**Excerto do texto**
= = = = = = =
Hoje no ginásio cruzei-me com uma popular figura das revistas de sociedade, daquelas que se lhe não conhece outra actividade senão isso mesmo. O que me impressionou na figura, para lá do visível empenho que punha no exercício, foi aperceber-me do duro trabalho que significa a representação constante duma personagem, do ícone, estilizado por cabeleireiros, modistas e esteticistas. Possuída por tal profissão suspeitei que por força da sobrevivência, a senhora se levanta e deita com ela, com o penteado armado, pinturas, cremes, silicones e… um sorriso de “vida boa”. Afinal a miséria e a infelicidade podem tomar tantas e estranhas formas… até a de gente feliz, para gaudio dos seus consumidores.

Uma mistificação maligna

 
Não gosto de unanimismos. Assim, foi pasmado que assisti ontem ao debate entre jornalistas na SIC Notícias sobre a inédita entrevista ao presidente da república. Um "debate" entre jornalistas tem, salvo raras excepções, o condão de exibir uma fastidiante consonância corporativa. Assim, nenhum dos convidados fez o mais pequeno esforço por disfarçar a sua antipatia "de classe" para com o personagem, sendo que os esgares de ressentimento de António José Teixeira pareceram-me até despudorados. Deste fenómeno de unanimidade, que se evidencia pelo menos desde que se começou a adivinhar a inevitável a reeleição de Cavaco, o que me aflige mesmo é a dificuldade dos jornalistas tirarem daí as devidas ilações: o modelo semipresidencialista remete-nos para uma mistificação a respeito dos poderes e isenção do cargo. Um mito benigno para os da sua facção, maligno para os seus detractores, trágico para a Nação. Ou seja, a falta de uma Chefia de Estado orgânica é bem mais grave quando o país se acerca do olho do furacão e carece como nunca dum sólido símbolo de unidade.

O duro despertar

Nas últimas décadas vivemos deslumbrados com o "ter". Vimos nas infra-estruturas da Europa rica a redenção, e subsidiados empregámos hordas de emigrantes a construir auto-estradas, viadutos, arranha-céus, escolas, universidades, hospitais, equipamentos desportivos, e bibliotecas. Enquanto isso, para júbilo dos nativos democratizou-se o crédito, o consumo, cursos e canudos. Chegados a este ponto, falidos e humilhados, ainda não somos capazes de nos olhar bem ao espelho. Ser, é bem mais difícil do que ter… mas vamos sempre a tempo.

A Europa, do mito à realidade

 

Quem vem assistindo nas últimas décadas à controversa e sinuosa construção europeia tem que reconhecer que a súbita reivindicação, perante a crise das dívidas soberanas, de implementação imediata de mecanismos de compensação financeira federais é no mínimo ingénua. Durante a bonaça "as coisas" até funcionaram. Compreende-se: a ruína é um fenómeno epidémico... e a compaixão, ao contrário, uma qualidade tão nobre quanto rara.
= = = = = = =
**Conjunto de dados**
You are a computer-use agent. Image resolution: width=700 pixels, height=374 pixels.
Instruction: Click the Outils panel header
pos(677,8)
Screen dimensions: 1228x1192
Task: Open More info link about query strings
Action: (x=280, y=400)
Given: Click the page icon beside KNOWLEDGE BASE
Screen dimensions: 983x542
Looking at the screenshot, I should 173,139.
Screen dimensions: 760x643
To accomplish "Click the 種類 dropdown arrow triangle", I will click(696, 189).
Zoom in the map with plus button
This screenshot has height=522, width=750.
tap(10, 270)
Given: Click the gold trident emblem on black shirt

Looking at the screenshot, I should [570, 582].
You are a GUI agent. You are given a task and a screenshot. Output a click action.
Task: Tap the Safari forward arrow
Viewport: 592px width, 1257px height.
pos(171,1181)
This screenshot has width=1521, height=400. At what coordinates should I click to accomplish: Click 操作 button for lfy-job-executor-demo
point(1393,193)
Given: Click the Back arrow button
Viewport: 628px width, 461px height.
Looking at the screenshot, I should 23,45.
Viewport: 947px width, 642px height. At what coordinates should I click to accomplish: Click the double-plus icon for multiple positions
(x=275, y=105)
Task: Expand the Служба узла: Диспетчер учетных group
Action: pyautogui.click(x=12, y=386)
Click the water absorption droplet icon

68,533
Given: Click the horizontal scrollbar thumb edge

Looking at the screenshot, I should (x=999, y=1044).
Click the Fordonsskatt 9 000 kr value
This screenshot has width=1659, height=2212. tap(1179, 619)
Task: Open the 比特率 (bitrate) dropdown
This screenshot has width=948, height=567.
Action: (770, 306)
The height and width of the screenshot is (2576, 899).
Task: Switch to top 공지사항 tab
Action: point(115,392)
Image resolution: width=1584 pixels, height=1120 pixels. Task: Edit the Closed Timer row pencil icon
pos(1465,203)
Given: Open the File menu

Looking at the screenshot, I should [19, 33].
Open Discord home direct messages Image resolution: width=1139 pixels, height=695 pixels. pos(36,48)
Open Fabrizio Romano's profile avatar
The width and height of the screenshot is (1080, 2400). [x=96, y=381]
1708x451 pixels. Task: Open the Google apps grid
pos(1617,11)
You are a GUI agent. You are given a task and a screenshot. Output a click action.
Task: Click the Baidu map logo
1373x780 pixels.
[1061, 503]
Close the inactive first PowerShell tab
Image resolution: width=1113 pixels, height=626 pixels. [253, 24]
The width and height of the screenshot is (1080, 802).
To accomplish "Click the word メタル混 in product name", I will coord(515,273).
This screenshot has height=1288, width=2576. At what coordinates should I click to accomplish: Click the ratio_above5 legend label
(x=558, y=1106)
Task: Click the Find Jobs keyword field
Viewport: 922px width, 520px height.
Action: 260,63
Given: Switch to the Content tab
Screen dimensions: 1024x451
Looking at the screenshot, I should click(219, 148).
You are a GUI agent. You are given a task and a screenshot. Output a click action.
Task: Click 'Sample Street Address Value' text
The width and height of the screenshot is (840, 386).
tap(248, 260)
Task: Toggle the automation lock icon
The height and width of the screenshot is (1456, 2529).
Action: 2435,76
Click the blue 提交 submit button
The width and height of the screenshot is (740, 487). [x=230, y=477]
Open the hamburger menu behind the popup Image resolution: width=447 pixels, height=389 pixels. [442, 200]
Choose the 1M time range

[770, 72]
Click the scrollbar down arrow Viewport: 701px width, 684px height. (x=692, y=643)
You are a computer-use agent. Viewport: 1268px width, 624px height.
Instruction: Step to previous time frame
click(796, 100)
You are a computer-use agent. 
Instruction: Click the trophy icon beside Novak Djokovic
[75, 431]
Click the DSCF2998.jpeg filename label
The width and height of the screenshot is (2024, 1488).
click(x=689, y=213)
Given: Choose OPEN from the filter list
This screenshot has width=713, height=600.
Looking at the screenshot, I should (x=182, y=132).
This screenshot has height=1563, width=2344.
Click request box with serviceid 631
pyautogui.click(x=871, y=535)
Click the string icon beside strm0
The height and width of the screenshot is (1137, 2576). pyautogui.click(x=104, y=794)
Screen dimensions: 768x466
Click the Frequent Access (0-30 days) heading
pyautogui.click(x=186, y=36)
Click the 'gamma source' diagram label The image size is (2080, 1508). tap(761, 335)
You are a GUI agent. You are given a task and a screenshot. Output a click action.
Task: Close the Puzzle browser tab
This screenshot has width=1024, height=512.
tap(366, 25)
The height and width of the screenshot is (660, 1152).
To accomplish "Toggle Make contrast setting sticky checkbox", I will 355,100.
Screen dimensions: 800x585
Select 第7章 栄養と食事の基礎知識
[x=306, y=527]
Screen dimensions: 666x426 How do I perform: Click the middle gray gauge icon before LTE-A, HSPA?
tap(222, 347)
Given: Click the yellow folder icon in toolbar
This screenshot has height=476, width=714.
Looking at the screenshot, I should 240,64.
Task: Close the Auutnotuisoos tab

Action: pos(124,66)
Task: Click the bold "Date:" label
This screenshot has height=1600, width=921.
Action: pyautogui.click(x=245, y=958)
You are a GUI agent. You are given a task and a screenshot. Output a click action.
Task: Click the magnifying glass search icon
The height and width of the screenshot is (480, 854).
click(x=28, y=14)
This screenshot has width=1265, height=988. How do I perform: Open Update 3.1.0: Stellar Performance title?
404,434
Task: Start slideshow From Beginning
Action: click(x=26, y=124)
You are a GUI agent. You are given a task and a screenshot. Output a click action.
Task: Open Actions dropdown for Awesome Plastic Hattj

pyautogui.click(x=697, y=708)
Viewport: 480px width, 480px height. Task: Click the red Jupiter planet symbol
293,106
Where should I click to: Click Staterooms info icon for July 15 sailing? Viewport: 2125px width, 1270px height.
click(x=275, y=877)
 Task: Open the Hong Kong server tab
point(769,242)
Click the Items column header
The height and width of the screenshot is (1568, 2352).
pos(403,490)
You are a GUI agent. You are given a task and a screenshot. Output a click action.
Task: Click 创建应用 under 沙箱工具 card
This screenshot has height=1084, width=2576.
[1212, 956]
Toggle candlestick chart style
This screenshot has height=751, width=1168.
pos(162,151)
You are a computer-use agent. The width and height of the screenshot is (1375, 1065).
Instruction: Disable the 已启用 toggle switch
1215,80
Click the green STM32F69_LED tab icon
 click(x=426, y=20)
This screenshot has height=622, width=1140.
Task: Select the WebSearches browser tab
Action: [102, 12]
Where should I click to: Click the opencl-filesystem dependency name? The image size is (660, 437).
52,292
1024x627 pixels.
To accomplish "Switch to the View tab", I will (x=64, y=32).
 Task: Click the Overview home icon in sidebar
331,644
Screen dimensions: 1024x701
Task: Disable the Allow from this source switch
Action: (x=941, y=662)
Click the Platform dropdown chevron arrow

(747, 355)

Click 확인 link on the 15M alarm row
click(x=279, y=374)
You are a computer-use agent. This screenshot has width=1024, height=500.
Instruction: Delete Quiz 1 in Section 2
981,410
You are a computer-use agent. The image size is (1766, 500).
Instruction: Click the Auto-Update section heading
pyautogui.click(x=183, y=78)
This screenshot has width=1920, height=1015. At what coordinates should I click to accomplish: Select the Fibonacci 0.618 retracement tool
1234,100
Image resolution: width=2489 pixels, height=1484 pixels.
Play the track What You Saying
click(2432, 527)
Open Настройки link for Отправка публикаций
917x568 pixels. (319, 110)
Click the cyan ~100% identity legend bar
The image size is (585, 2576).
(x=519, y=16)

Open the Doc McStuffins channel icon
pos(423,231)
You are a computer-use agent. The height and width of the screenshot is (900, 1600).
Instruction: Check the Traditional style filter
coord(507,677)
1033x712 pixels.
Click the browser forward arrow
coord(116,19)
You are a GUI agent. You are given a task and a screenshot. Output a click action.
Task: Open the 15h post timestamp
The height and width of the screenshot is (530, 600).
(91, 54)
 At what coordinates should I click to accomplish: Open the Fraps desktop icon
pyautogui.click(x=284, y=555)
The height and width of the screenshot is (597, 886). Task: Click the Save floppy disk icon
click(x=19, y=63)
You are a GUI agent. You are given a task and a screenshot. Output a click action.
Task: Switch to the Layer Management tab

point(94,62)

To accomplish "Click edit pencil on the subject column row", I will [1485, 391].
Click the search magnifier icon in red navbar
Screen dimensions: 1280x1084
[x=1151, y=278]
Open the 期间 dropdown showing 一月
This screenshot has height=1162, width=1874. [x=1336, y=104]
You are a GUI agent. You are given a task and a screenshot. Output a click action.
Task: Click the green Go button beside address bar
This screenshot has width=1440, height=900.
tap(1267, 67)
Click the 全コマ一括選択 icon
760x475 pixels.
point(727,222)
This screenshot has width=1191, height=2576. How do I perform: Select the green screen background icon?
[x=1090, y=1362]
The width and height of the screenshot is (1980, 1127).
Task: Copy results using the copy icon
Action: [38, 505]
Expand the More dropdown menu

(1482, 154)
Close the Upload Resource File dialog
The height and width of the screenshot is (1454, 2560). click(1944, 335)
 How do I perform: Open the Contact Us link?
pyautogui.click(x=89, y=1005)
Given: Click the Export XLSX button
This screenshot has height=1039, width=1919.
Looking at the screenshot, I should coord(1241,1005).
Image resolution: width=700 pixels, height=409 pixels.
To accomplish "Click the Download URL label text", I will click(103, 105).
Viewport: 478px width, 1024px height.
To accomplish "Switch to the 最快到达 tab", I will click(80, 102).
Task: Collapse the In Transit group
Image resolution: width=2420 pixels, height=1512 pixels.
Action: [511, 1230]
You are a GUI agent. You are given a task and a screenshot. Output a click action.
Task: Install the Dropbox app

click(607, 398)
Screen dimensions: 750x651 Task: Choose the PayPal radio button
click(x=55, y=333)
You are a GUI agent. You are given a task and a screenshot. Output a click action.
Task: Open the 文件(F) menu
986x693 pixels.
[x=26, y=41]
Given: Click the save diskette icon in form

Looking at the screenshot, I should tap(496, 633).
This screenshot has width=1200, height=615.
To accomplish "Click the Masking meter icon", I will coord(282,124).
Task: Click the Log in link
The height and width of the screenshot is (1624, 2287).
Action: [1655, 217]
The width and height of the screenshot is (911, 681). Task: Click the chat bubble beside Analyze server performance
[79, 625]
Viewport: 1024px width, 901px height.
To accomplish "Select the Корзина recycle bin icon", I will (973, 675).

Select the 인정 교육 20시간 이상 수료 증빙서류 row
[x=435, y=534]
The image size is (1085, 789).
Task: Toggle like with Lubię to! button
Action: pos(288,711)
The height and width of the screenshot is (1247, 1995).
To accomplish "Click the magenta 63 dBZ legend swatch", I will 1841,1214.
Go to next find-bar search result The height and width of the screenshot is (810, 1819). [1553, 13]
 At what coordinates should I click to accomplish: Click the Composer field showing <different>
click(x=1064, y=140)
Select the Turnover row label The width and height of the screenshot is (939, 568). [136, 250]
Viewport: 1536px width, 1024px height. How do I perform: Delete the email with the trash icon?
= = = = = = =
**Objetivo**
Reescreva o trecho do excerto entre "A Europa, do" e "nobre quanto rara.", inclusive, trocando "bonaça" por "calmaria".

**Resolução da tarefa**
A Europa, do mito à realidade

 

Quem vem assistindo nas últimas décadas à controversa e sinuosa construção europeia tem que reconhecer que a súbita reivindicação, perante a crise das dívidas soberanas, de implementação imediata de mecanismos de compensação financeira federais é no mínimo ingénua. Durante a calmaria "as coisas" até funcionaram. Compreende-se: a ruína é um fenómeno epidémico... e a compaixão, ao contrário, uma qualidade tão nobre quanto rara.